I would say evaluation. I still think the field is in a complete evaluation crisis.

[What’s] really missing… is systems thinking. That’s by design sometimes, but right now we’re getting to a point where you can evaluate either the language model itself in a very isolated setting, or you can evaluate the whole system that is built around that language model. And those are very different things and you cannot compare them.

https://snorkel.ai/retrieval-augmented-generation-s-rag-a-conversation-with-its-creator/

Further:

[Data] is the real gold here. The architecture is generalized. Everybody uses the same kind of thing with a couple of tweaks. Compute is currently a scarce resource, but that’s going to become less scarce over time. So, it really is all about the data.
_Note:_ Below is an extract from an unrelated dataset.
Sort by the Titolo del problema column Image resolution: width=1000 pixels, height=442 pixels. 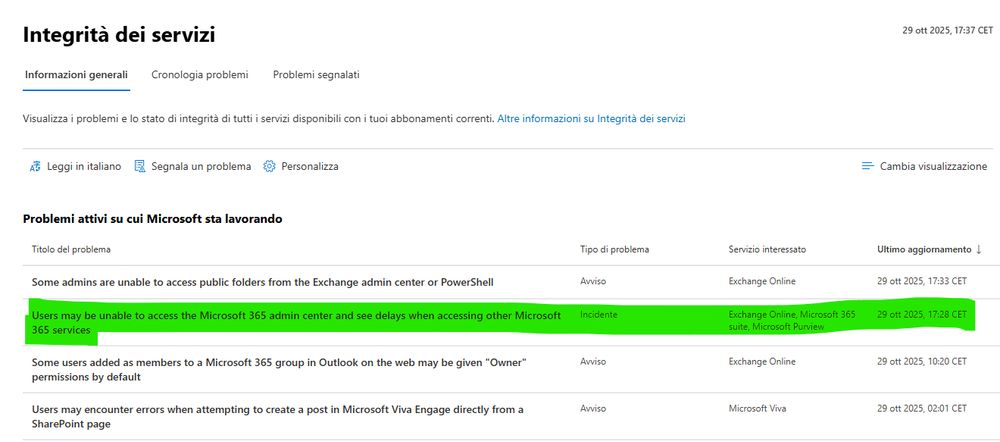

Maybe this is starting to change now, but for a long time, both in industry and academia, people didn’t have enough respect for data and how important it is and how much you can gain from thinking about the data. For example, by doing a weakly supervised learning, or trying to understand your weaknesses and trying to patch up those weaknesses you can close the additional 10 percent that you need to get to a production deployment from your cute demo.

https://snorkel.ai/retrieval-augmented-generation-s-rag-a-conversation-with-its-creator/

Getting a data science team to spend time looking at data, building ground truth datasets, carefully evaluating what they’re building (model-level and system-level), going back and collecting more data… I’ve found that hard.

The AI/ML space right now reminds me a little of economics, where the practitioners get fixated on fancy math and models rather than on what works and what matters.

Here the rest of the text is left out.